A recent study (Walle and Walle, 2003) showed that phloridzin is transported across cell membranes by the sodium-dependent glucose transporter found in many cell types, including cardiac myocytes (Zhou et al., 2003). Our failure to detect an effect of phloridzin on intact myocytes could be a result of the transport mechanism not allowing enough phloridzin to enter the cells to significantly affect any of the parameters that we measured. In this regard, it should be noted that SR Ca2+ uptake velocity was only reduced to a maximal extent of approximately 20% by phloridzin in our previous experiments (Olson et al., 2006). Thus, a limited transport of phloridzin into the myocytes could reduce the extent of it effects to an undetectable level. It is also possible that any inhibitory effects on Ca2+ handling were balanced by agonistic effects on other mechanisms.

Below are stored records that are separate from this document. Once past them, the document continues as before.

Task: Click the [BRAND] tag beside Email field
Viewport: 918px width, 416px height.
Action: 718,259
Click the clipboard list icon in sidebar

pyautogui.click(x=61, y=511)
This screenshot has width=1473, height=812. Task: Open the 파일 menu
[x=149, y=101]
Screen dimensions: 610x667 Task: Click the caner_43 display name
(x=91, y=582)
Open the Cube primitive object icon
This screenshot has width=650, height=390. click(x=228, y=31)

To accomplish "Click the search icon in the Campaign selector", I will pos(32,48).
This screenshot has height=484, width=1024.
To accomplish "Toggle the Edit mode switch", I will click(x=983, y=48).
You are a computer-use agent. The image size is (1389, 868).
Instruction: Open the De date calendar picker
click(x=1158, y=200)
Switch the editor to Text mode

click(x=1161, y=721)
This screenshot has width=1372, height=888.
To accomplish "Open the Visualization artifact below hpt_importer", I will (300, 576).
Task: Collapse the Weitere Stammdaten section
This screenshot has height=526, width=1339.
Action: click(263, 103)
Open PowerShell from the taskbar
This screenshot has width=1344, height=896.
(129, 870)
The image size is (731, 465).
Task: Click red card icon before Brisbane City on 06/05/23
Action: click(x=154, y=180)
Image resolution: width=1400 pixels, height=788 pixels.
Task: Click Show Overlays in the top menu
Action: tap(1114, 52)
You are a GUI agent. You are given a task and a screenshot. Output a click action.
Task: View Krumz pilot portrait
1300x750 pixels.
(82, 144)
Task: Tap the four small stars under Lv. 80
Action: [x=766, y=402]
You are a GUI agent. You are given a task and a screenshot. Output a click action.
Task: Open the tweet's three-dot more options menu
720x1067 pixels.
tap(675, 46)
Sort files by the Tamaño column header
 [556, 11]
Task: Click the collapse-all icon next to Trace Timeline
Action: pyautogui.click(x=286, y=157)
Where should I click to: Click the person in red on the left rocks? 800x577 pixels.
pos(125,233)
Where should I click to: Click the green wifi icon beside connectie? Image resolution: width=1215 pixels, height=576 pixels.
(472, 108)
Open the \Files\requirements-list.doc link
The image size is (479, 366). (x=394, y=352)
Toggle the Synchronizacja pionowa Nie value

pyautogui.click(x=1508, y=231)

Our results showing that phloretin increases cell shortening, Ca2+ transient amplitude, and the SR Ca2+ load in intact cardiac myocytes are consistent with a prolongation of the action potential through a mechanism that involves specific inhibition of Ito. The effects of phloretin on Ito develop relatively slowly (maximal effect after 10 min), suggesting that they may be use-dependent or that they may require phloretin to insert into, or cross, the plasma membrane. Although determination of the time constants for the decline of electrically evoked Ca2+ transients suggests that Ca2+ removal processes might be affected by phloretin, this was not confirmed when caffeine-evoked transients in control conditions were compared with transients recorded in the presence of phloretin when the transients declined from similar starting Ca2+ levels. This suggests that neither the Na+/Ca2+ exchanger nor SERCA function was measurably affected by phloretin in our experiments with intact myocytes. It should be noted, however, that the effects of phloretin on intact cardiac myocytes in these experiments were examined at a phloretin concentration of 20 µM. At this concentration, phloretin was shown to have only a minimal inhibitory effect on the rate of SR Ca2+ uptake (10% inhibition) in our previous study (Olson et al., 2006); thus, an effect on SR function would probably be masked by the more robust effect on Ito and the cardiac action potential. We were unable to examine the effects of higher concentrations of phloretin in the present study because, as noted above, at concentrations above 20 µM, the isolated ventricular myocytes hypercontracted and did not relax again when they were electrically stimulated.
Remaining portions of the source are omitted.